There is no enclosure, no carved stone basin, no votive offerings caught on a nearby thorn bush. What remains is a large damp circular patch of ground, ringed by trees and bushes, in a gravel pit on farmland near Ballyboughal. The absence of any structure makes it easy to miss entirely, and that is precisely what most people do.
The well is dedicated to St. Canice, known in Irish tradition as Kenny, a sixth-century monastic figure associated with Kilkenny and Aghaboe. Holy wells dedicated to him appear in several parts of Ireland, each carrying local curative traditions, and this one in Hollywood Great was believed to relieve ailments of the head and throat. It was recorded as St. Kenny's Well on the Ordnance Survey six-inch map of 1837, which places it firmly in the cartographic record of the period. A more personal account survives in the Dúchas Schools' Collection, the folklore archive gathered from Irish schoolchildren in the late 1930s: a pupil from Damstown School noted that the well sat on Mr. Wilson's farm, that it had a good spring, and that it never went dry. That last detail, pride in a well's constancy, was a common mark of distinction in a landscape where water sources could be seasonal. According to researchers including Ó Danachair writing in 1958 and Healy in 1975, the well carried an active devotional reputation, though it is no longer venerated.
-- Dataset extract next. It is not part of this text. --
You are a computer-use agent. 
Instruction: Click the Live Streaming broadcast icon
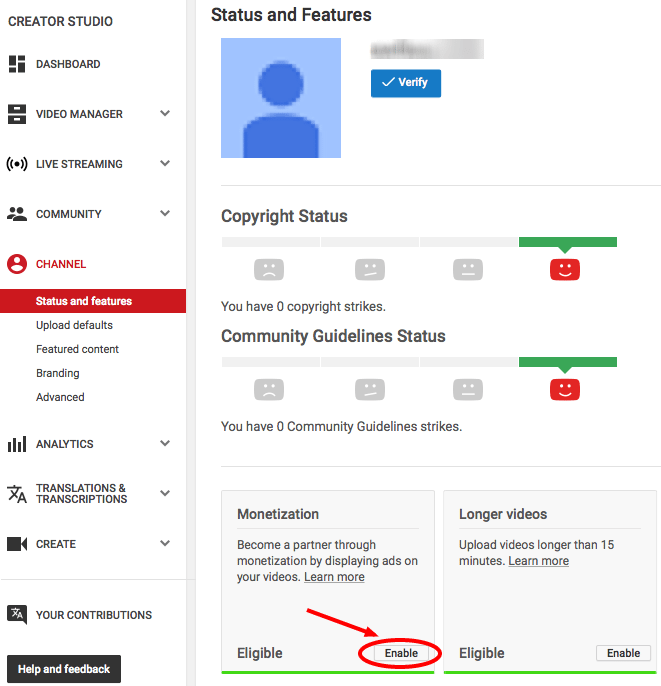point(17,164)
The site is on private farmland, so access depends on the landowner's permission. There is nothing to see in the conventional sense; the well has no kerbing, no holy stone, none of the material culture that survives at more frequented sites. What a careful visitor will notice is the persistent dampness of the hollow, the slightly greener growth around it, and the way the surrounding trees close in to give the spot an accidental seclusion. The spring itself, as that schoolchild noted decades ago, does not dry up.